▶ Task to complete
Convert the lines from the one containing "Task: Switch to the 투두 (4) tab" through the last line into a two-column CSV with the headers instruction and reply. Give one row per instruction with its reply, put each value in a single quoted field with line breaks changed to spaces, and leave out the pictures.

▶ Data provided
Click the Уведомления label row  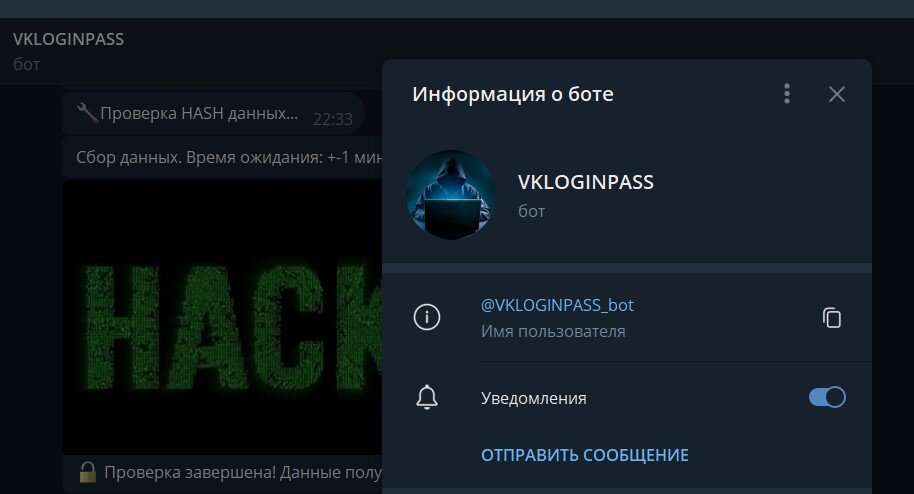[x=627, y=398]
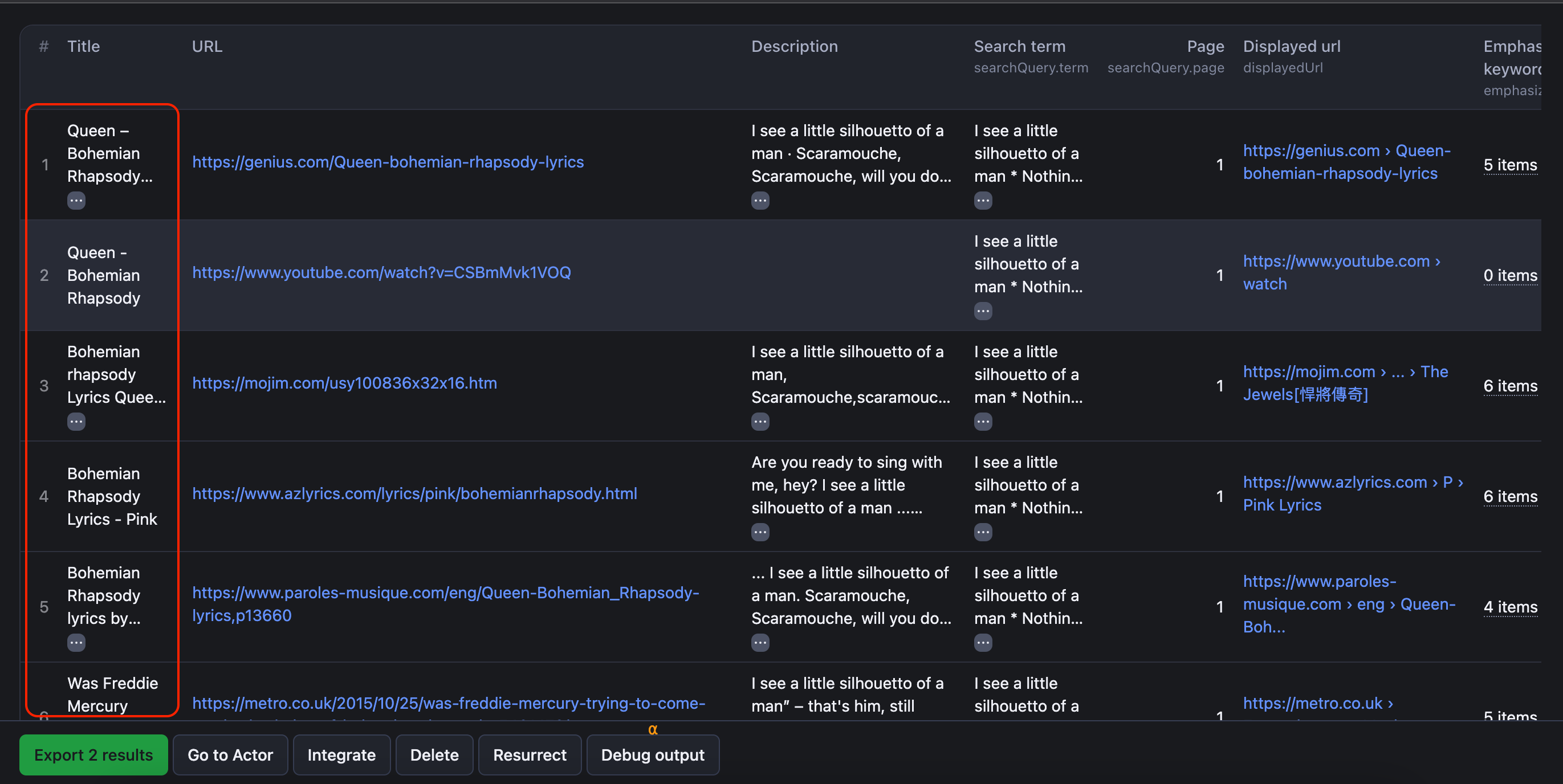Expand truncated description in mojim.com row
1563x784 pixels.
pos(760,422)
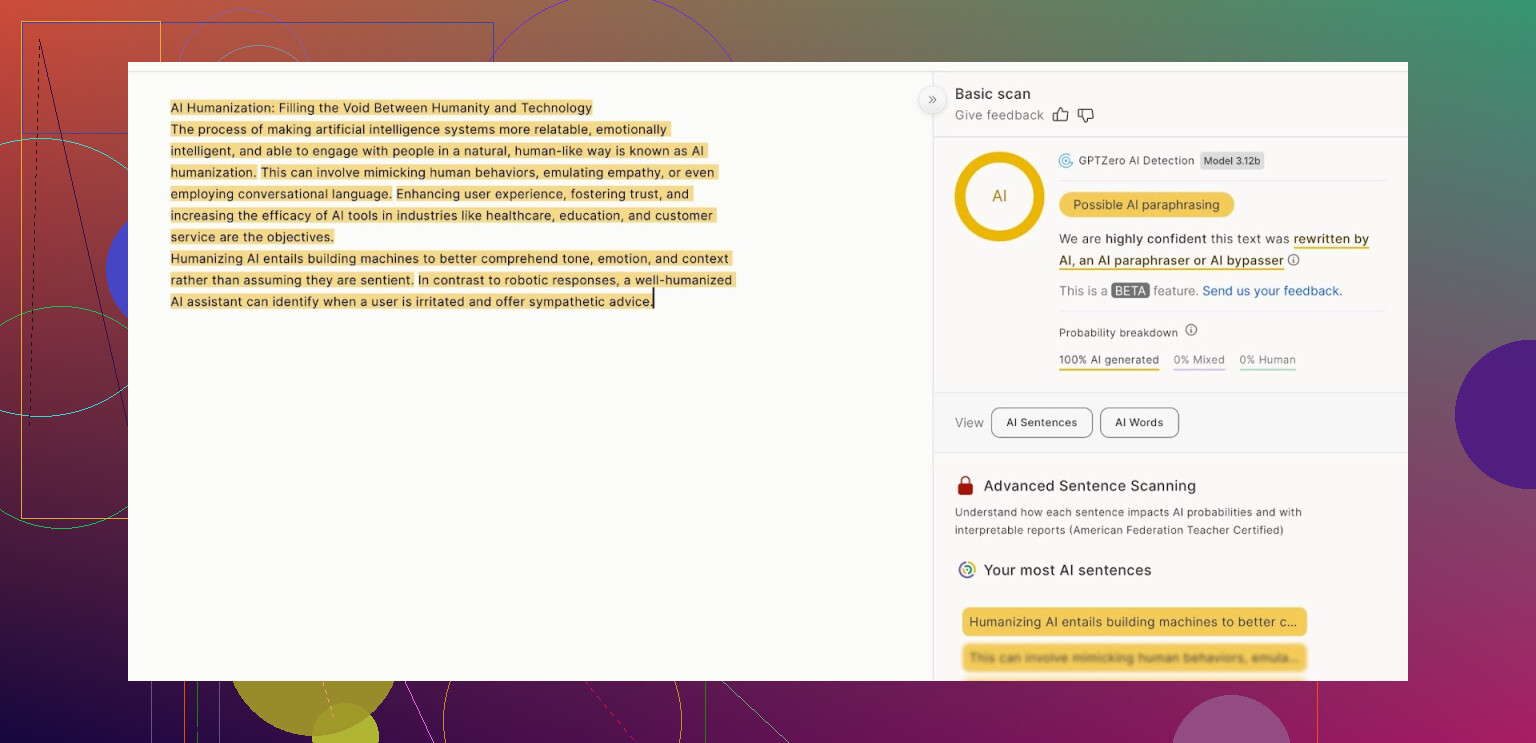Click the GPTZero logo icon

(x=1066, y=161)
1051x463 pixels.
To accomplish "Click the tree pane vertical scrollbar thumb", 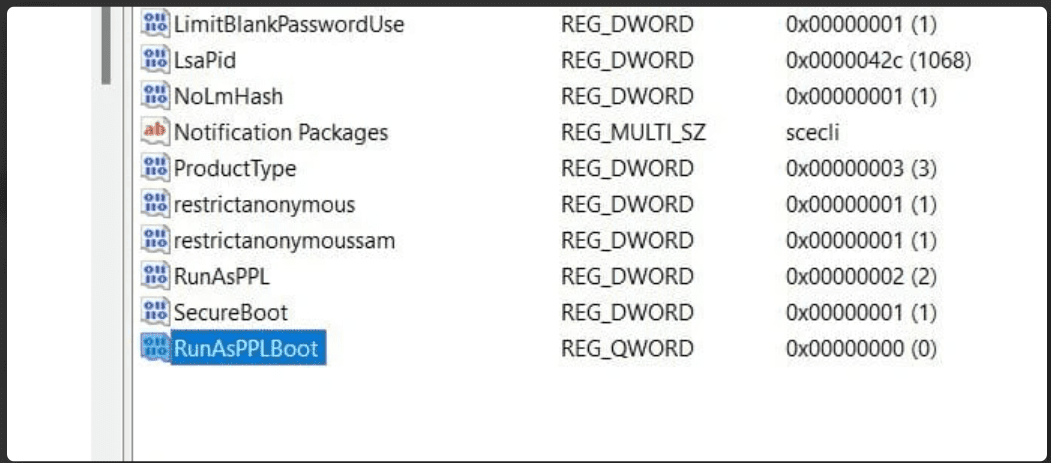I will [x=106, y=45].
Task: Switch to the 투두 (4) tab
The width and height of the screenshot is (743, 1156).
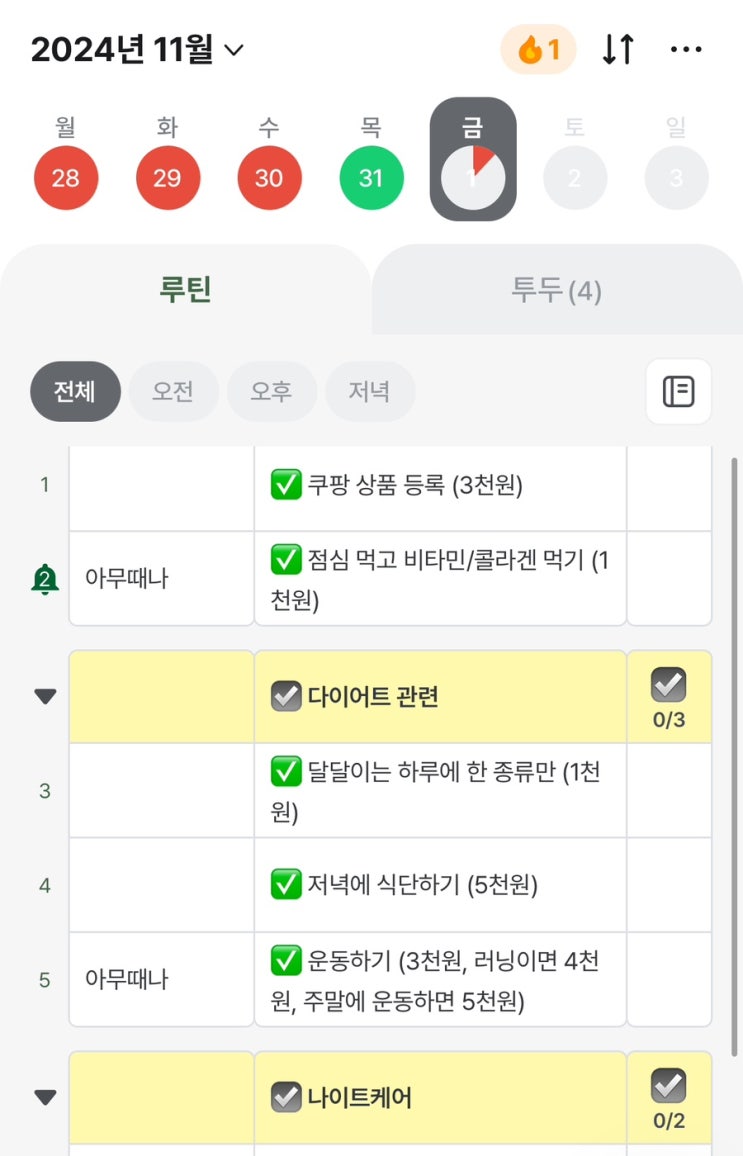Action: (x=557, y=290)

▶ Answer for this exercise
instruction,reply
"Task: Switch to the 투두 (4) tab The width and height of the screenshot is (743, 1156).","Action: (x=557, y=290)"